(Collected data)

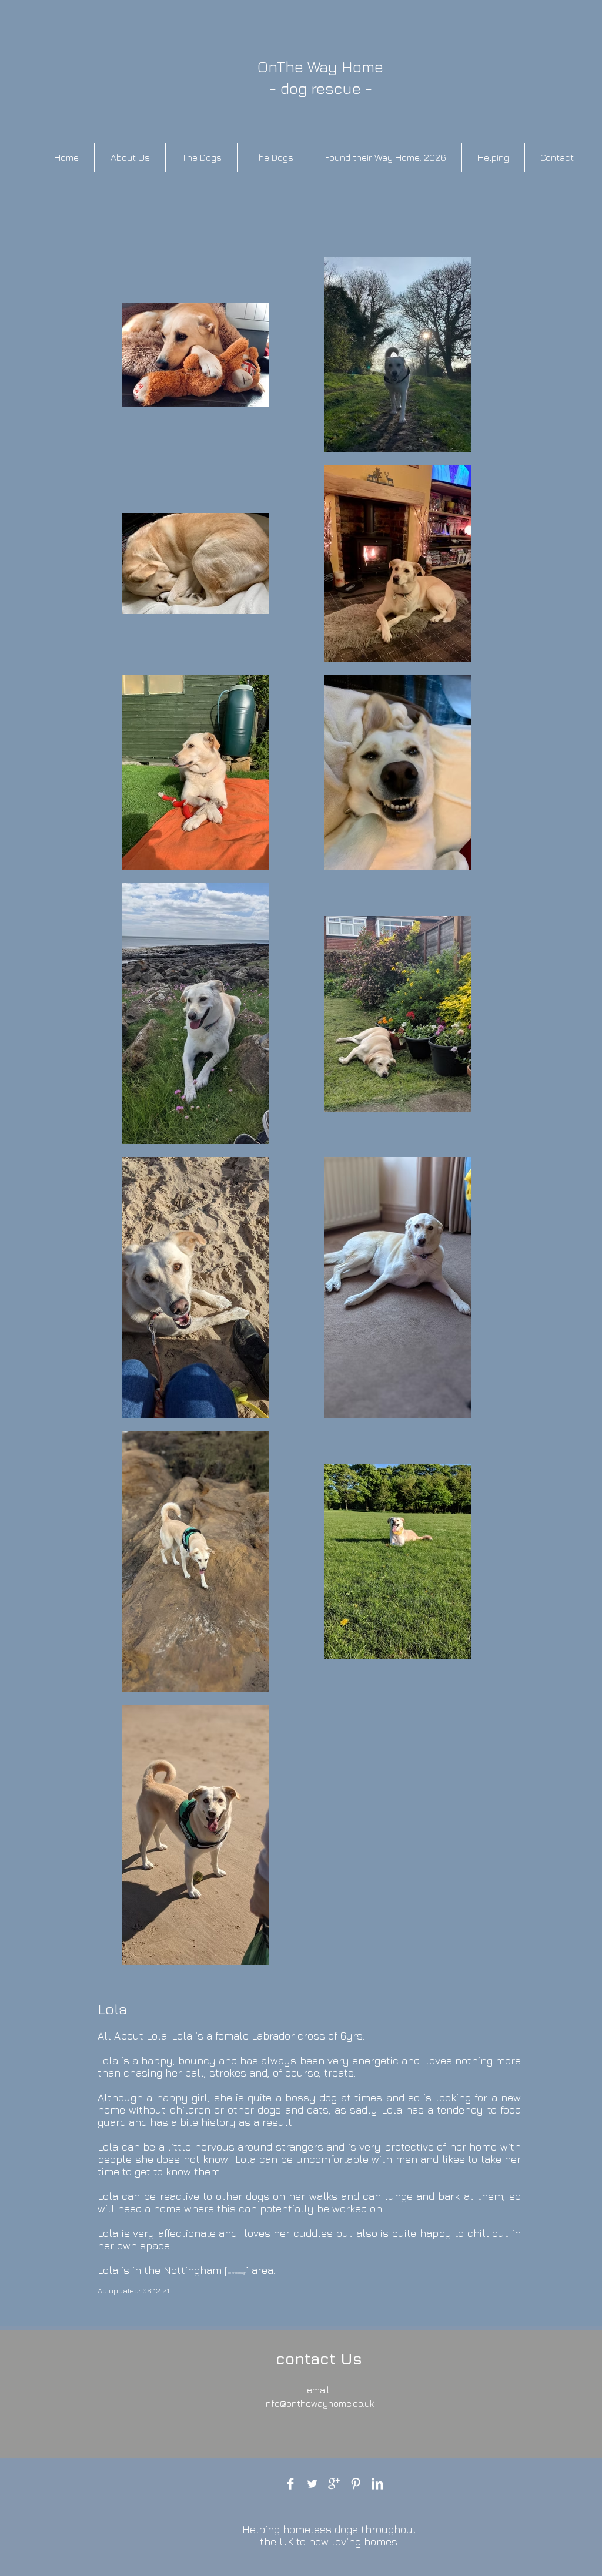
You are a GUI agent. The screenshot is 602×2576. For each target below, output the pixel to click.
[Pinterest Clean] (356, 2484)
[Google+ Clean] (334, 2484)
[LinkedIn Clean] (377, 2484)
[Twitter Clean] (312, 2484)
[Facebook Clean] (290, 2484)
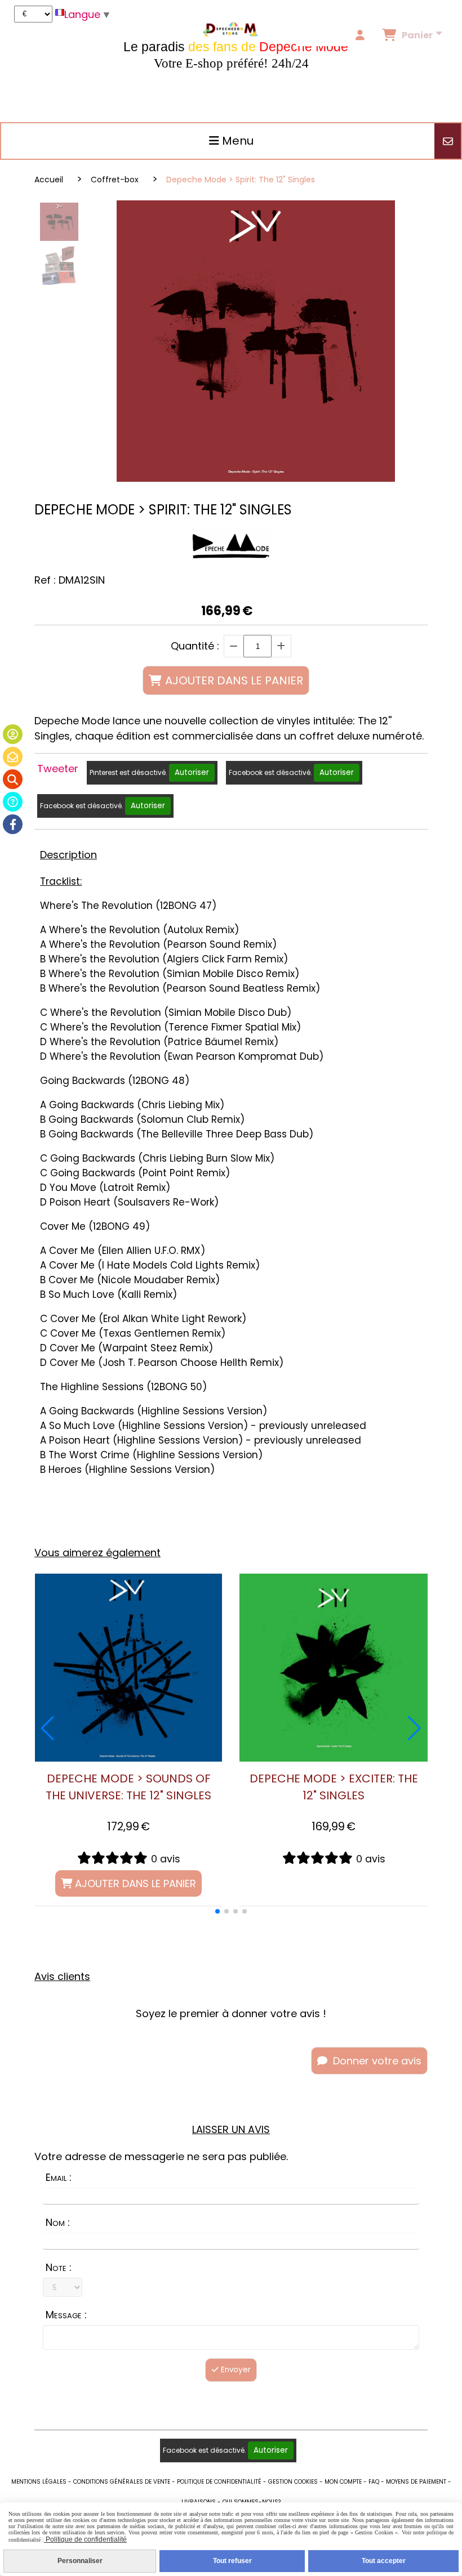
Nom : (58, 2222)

--

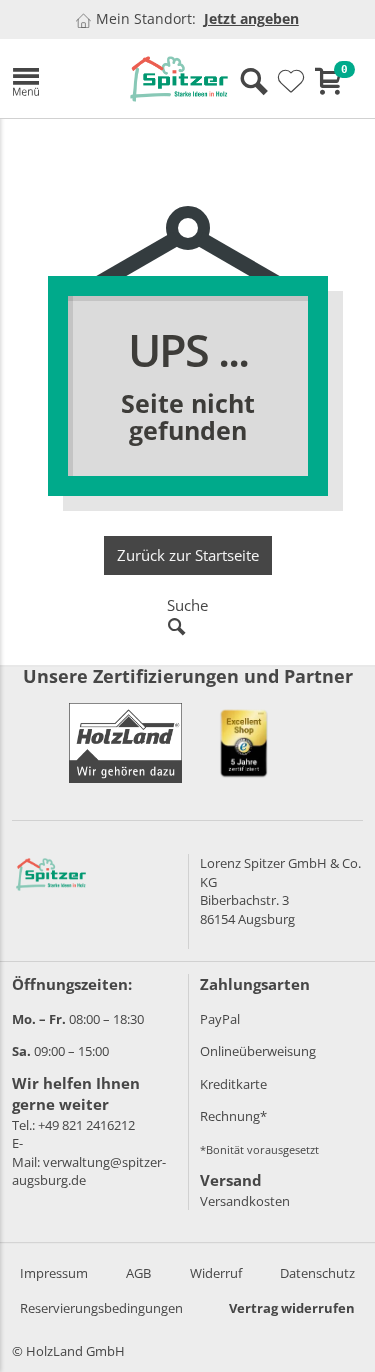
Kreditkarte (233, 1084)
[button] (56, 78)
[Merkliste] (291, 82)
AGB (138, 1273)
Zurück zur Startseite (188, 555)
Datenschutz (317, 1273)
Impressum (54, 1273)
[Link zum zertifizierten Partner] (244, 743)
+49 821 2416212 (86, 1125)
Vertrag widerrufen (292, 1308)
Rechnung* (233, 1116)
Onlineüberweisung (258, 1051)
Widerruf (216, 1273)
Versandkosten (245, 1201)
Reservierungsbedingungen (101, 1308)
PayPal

(Required action) Reproduce exactly the lines above starting at the line containing "[Google+ Clean] (334, 2484)" and ending at the line containing "Nom : (58, 2222)", including both, but not the pictures.

(Result of this exercise)
[Google+ Clean] (334, 2484)
[LinkedIn Clean] (377, 2484)
[Twitter Clean] (312, 2484)
[Facebook Clean] (290, 2484)
Nom : (58, 2222)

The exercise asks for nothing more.